「ぼっけえ、きょうてえ」

体調不良で今日は1日寝ていた。で、岩井志麻子の「ぼっけえ、きょうてえ」の残りの3編を読む。小さな村でコレラが蔓延する「密告函」などは今の状況にぴったりと思いつつ読んだが、興味を惹かれたのは最後の「依って件の如し」。件は、くだんと読む。「半人半牛の姿をした怪物」のことである。

Wikipediaによれば、件は「歴史に残る大凶事の前兆として生まれ、数々の予言をし、凶事が終われば死ぬ」などの説がある。
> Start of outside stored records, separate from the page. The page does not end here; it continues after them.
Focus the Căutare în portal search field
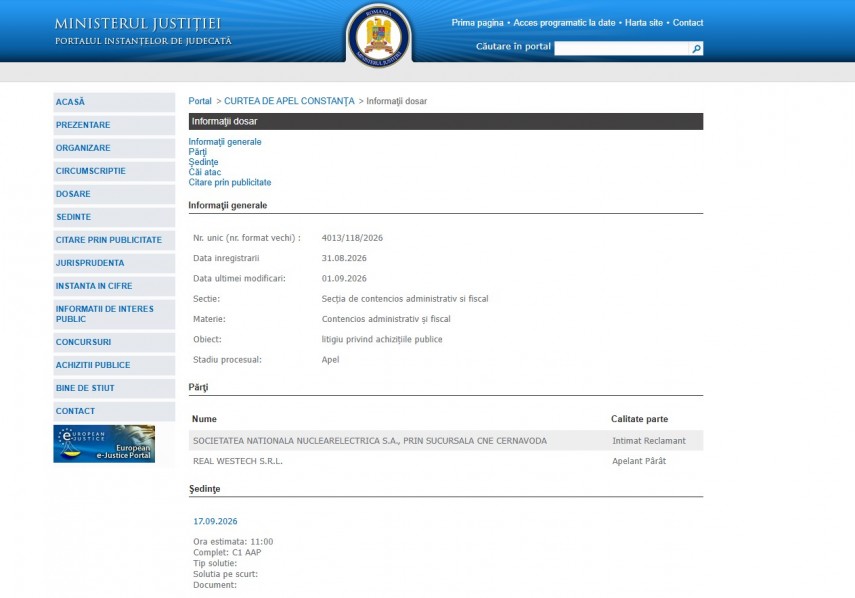Screen dimensions: 855x598 622,49
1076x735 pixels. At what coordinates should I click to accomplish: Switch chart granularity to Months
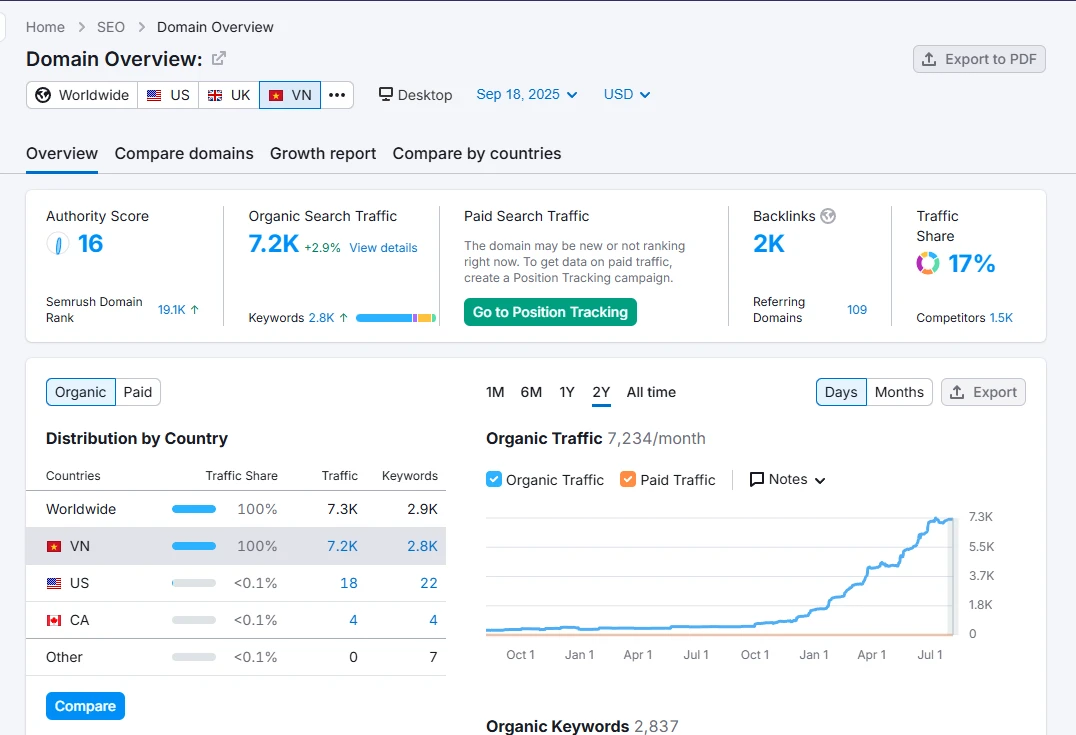899,392
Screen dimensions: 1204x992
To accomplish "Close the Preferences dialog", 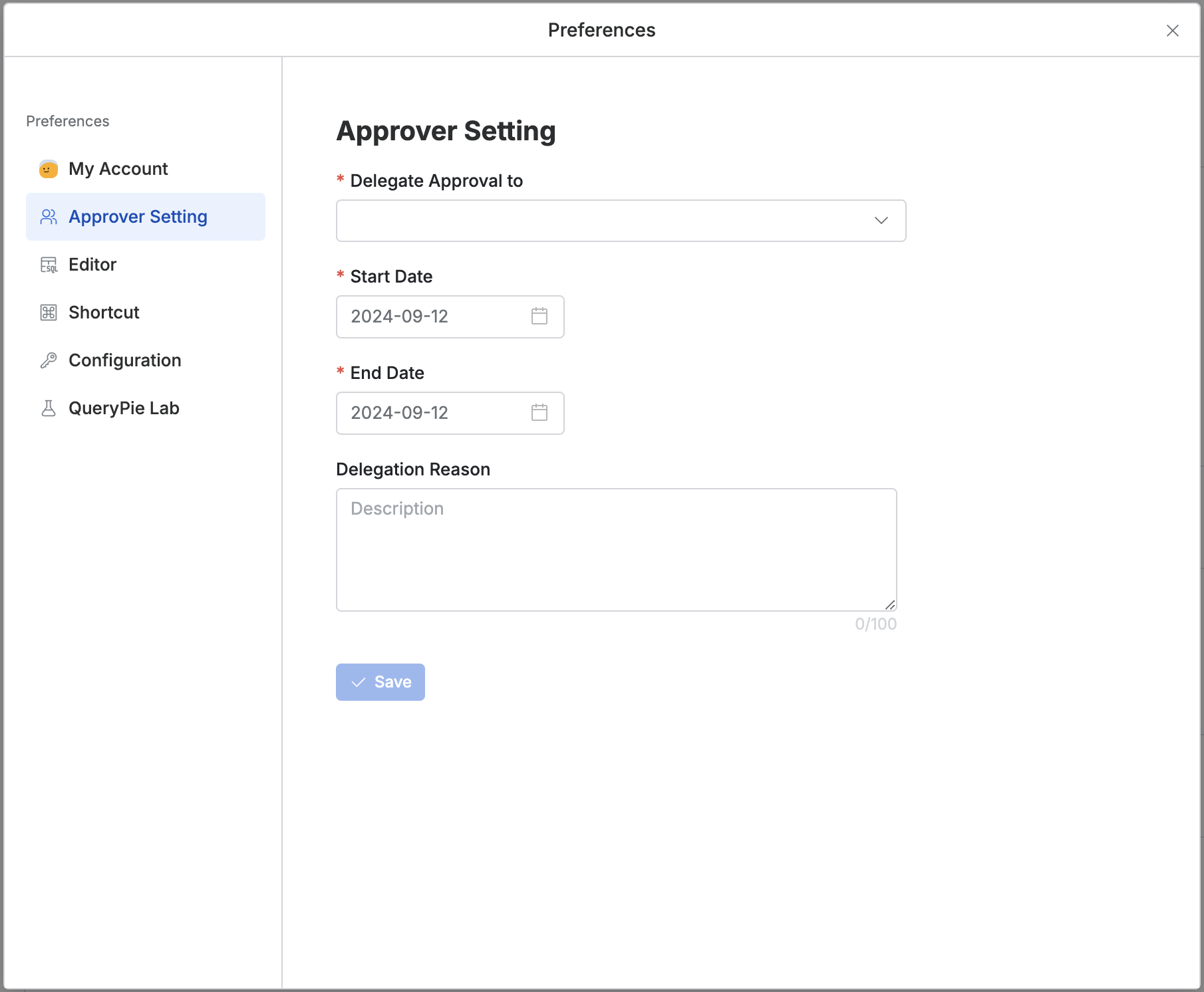I will [1172, 31].
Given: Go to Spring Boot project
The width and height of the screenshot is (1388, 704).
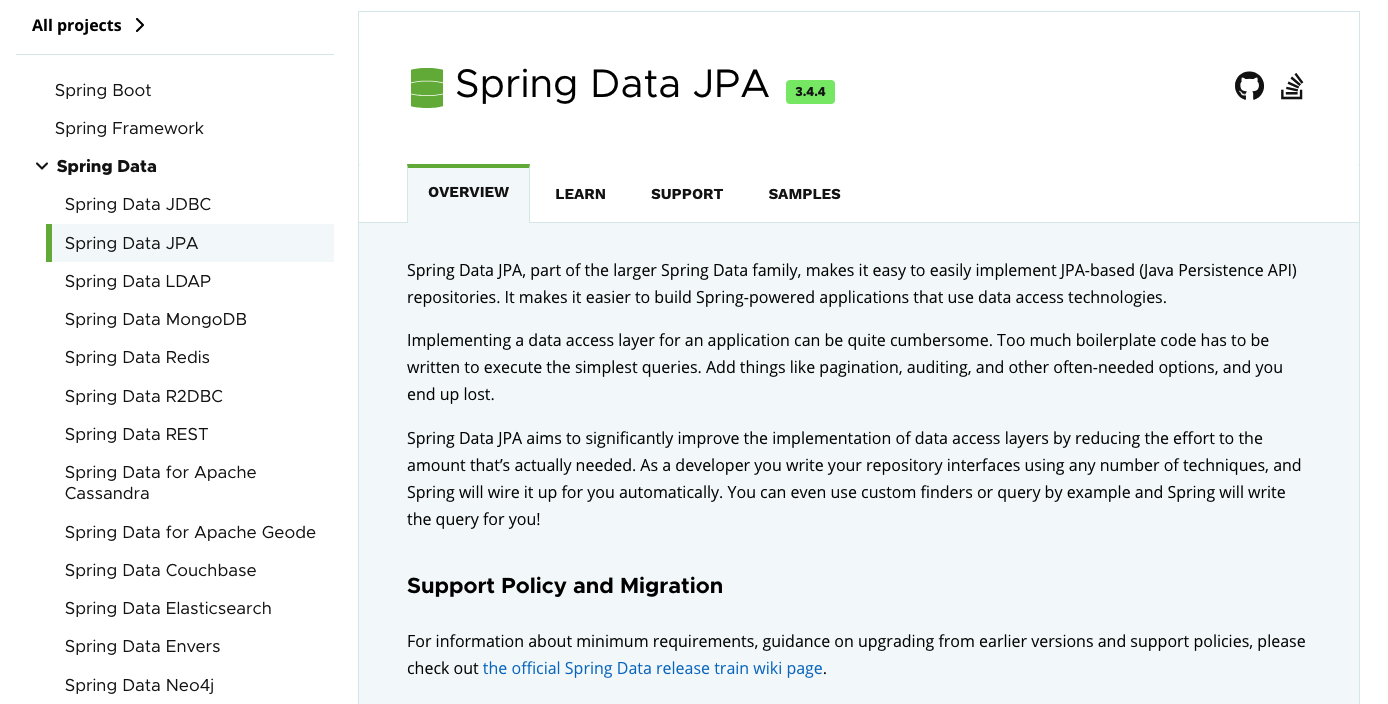Looking at the screenshot, I should tap(103, 90).
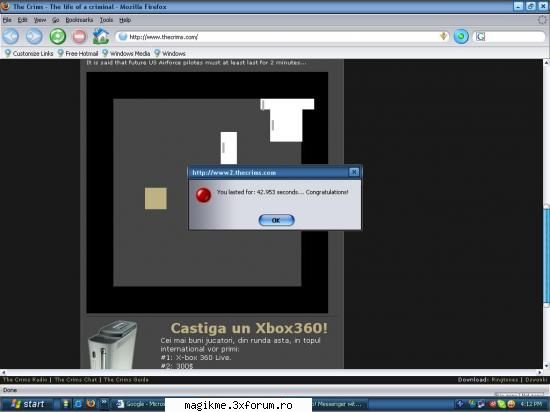Click the Forward navigation arrow
This screenshot has width=550, height=412.
coord(34,36)
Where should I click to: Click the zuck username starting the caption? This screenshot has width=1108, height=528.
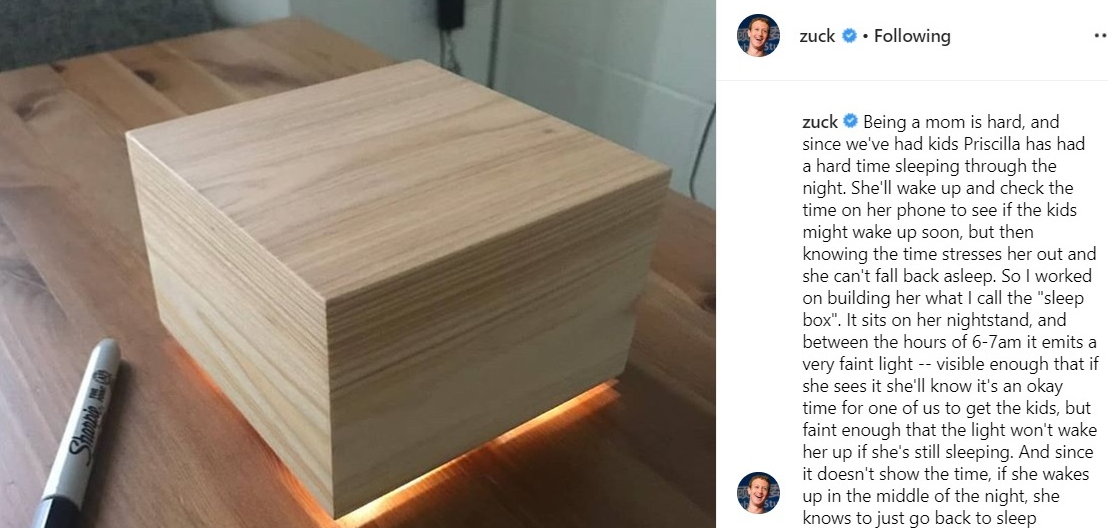click(x=820, y=122)
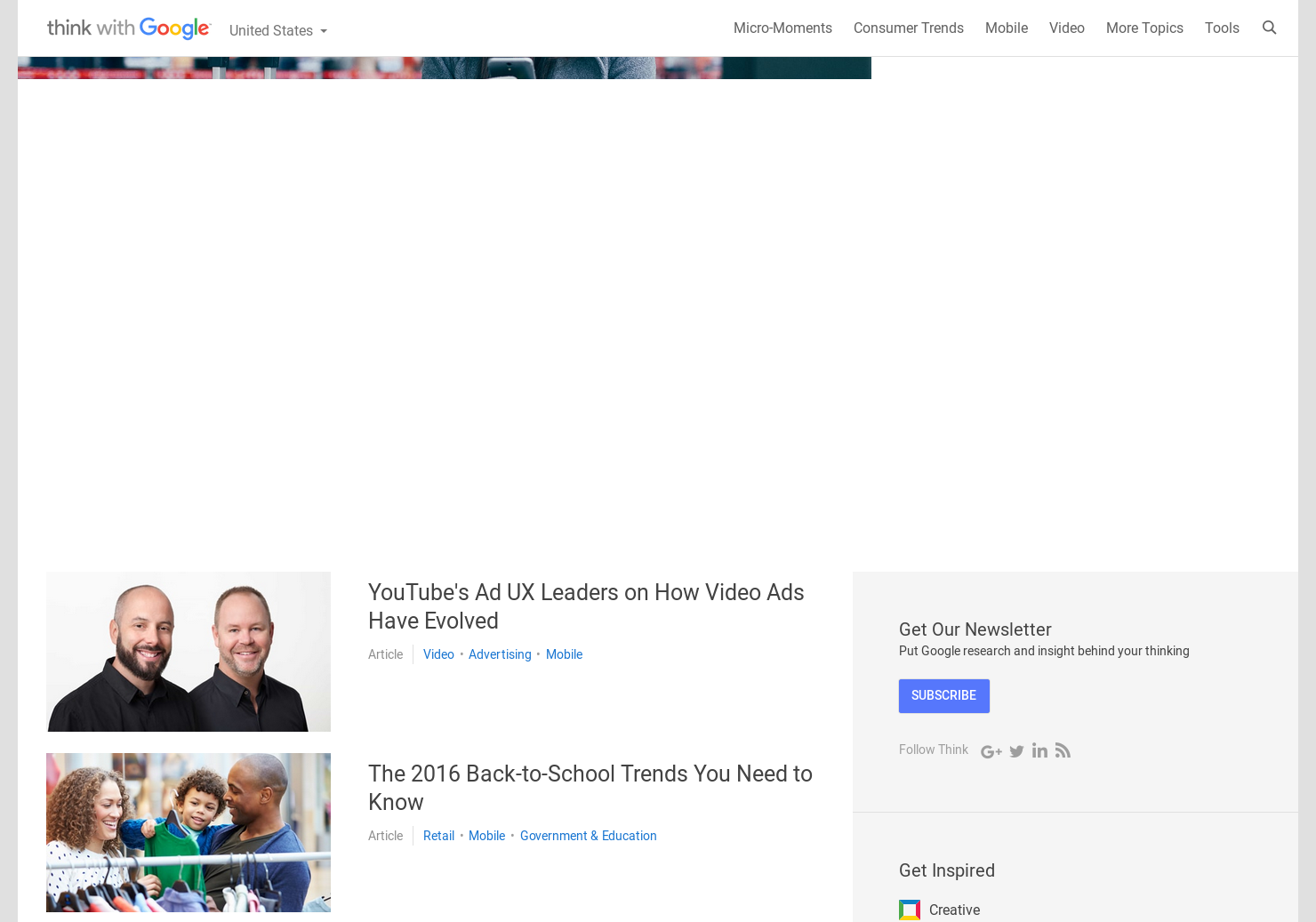Click the Government & Education tag

(588, 836)
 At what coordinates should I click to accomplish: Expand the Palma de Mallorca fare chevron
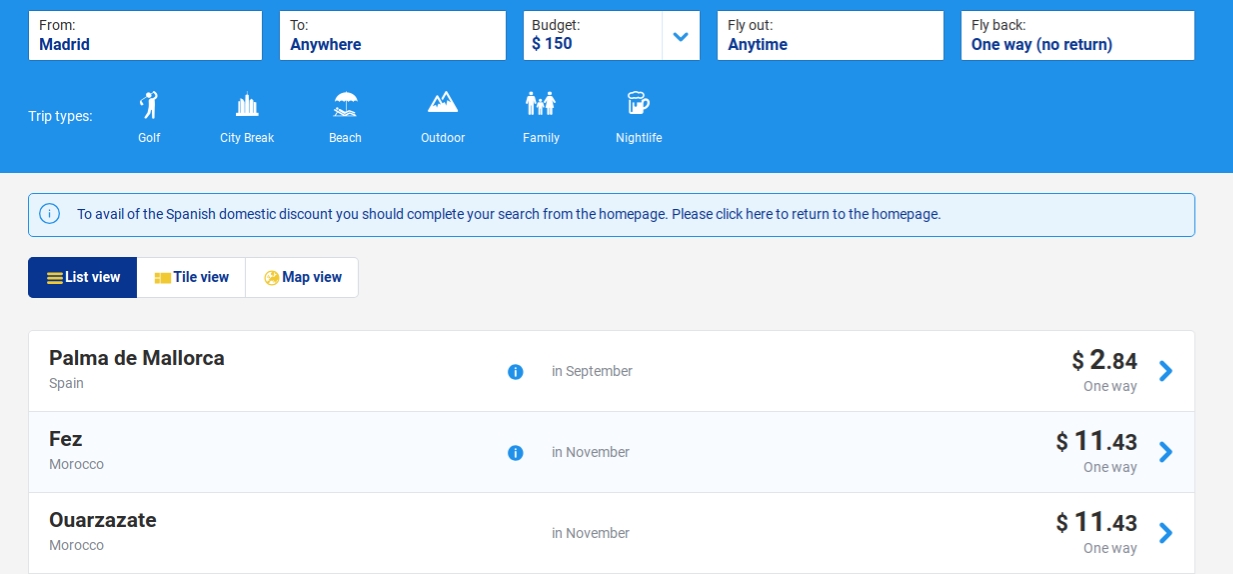[x=1165, y=371]
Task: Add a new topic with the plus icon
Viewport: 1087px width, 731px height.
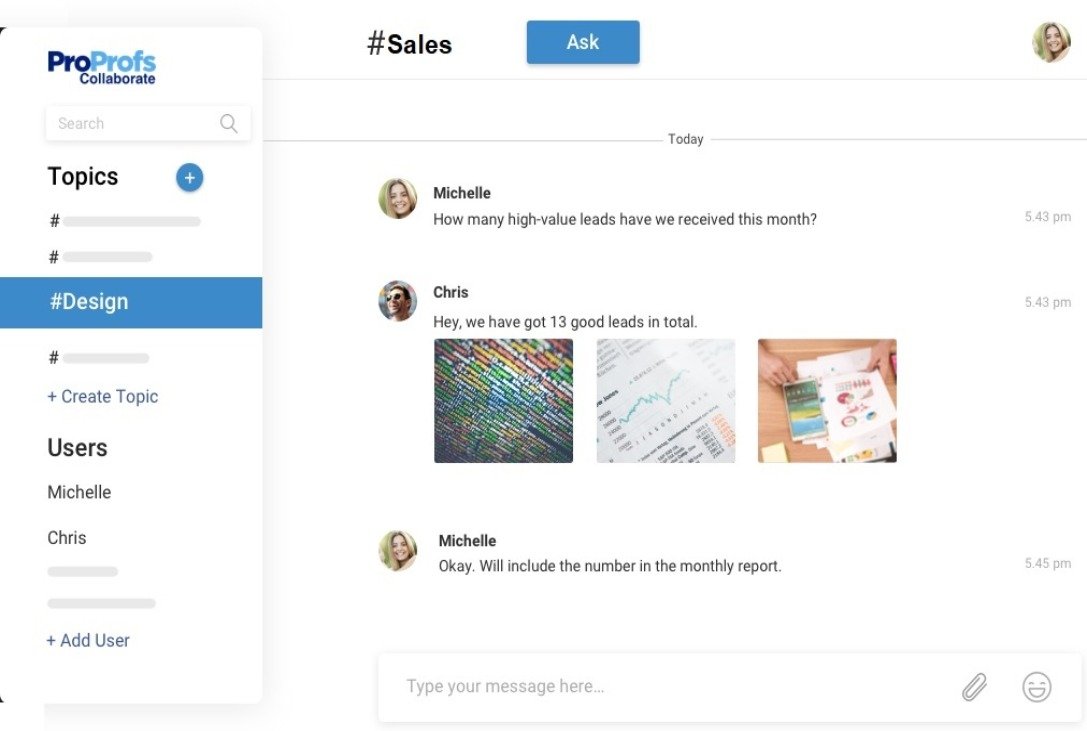Action: [189, 178]
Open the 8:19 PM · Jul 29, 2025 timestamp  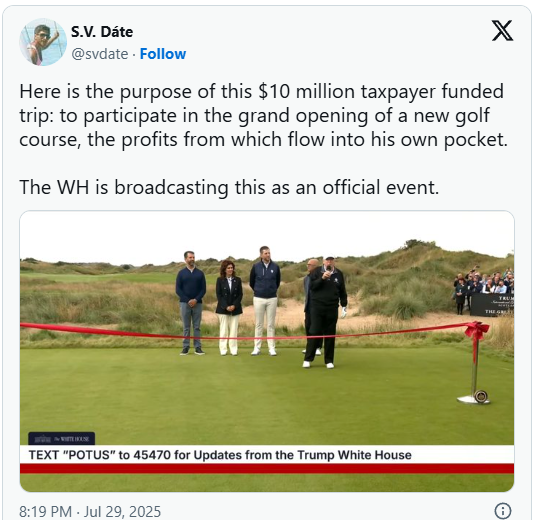pyautogui.click(x=90, y=511)
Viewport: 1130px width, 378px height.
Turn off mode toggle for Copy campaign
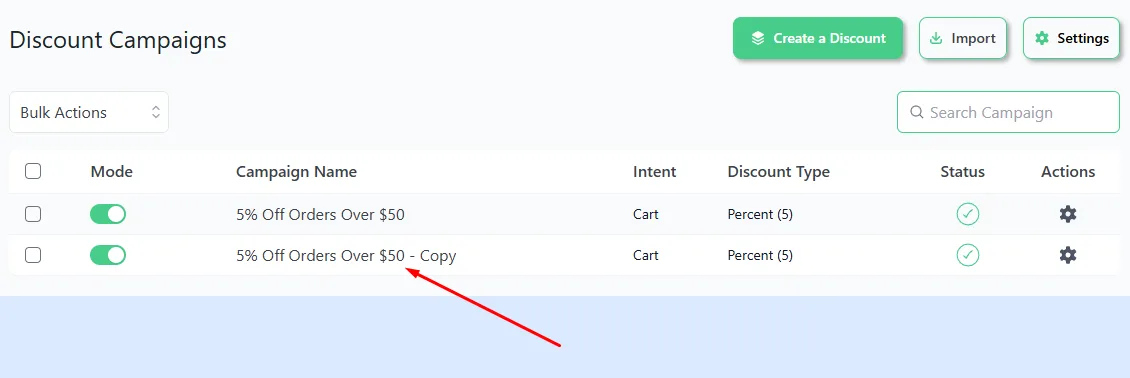108,255
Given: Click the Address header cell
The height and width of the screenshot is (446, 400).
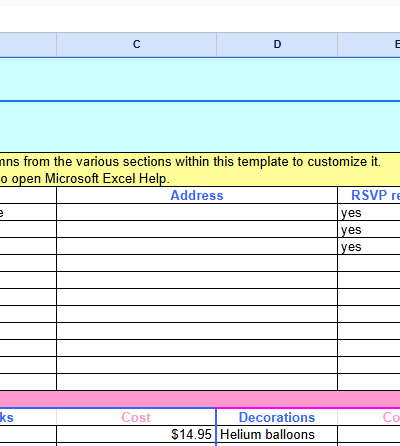Looking at the screenshot, I should click(197, 195).
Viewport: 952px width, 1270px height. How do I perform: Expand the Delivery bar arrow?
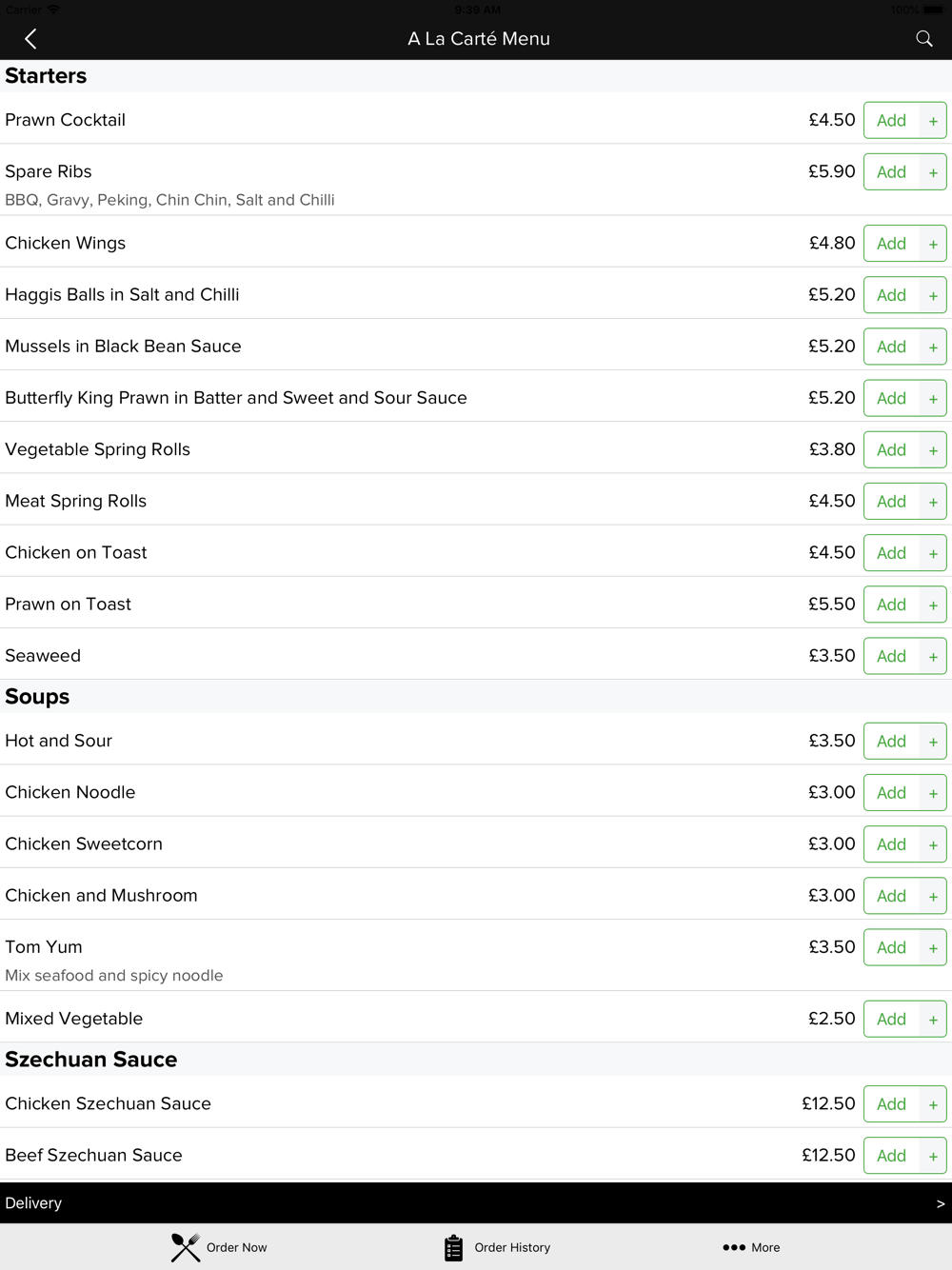click(941, 1203)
件を初めて知ったのは小学生のころ。石ノ森章太郎(当時は石森章太郎)の漫画「くだんのはは」でだった(調べてみたら、掲載誌は1970年の別冊少年マガジン)。

これは後に小松左京の原作も読んだ。ぼんやりと記憶があるのはNHKがテレビドラマにもしていたんじゃないかということ。1970年代に小松左京のSFは土曜ドラマの枠でいくつかドラマ化された。この他に覚えているのは「終わりなき負債」とか。たぶん、SFファンのディレクターがいたのだろう。

小松左京原作の件は頭が牛で体が人間の女性。もう内容はあまり覚えていないが、第2次大戦中に凶事を予言するような話だったと思う。石ノ森章太郎の漫画は長らく単行本未収録だったが、「歯車 石ノ森章太郎プレミアムコレクション」(単行本未収録と絶版作品を集めた本)に入っているそうだ。この本には「マタンゴ」も入っているそうなので、amazonに注文。これだけだと、送料がかかるので「バトルスター・ギャラクティカ サイロンの攻撃」(2004年発売の新シリーズのDVD)も一緒に頼んだ。

岩井志麻子版の件は怪物というよりも主人公の目に怪物に映る姿を表している。というか、他の3編にもはっきりとした妖怪・怪物のたぐいは出てこない。「ぼっけえ、きょうてえ」にしても合理的に説明が付く話ではないか。

岩井志麻子の小説はホラーではないと思う。描かれているのは貧しい小さな村に住む人間たちの業や心の闇、土俗的な風習であり、そこから怪異のような現象が立ち上がってくる。しかし、これはあくまで主人公の目を通して見た怪異に過ぎないように思える。“とても怖い”のは怪異現象ではなく、人間の方なのだ。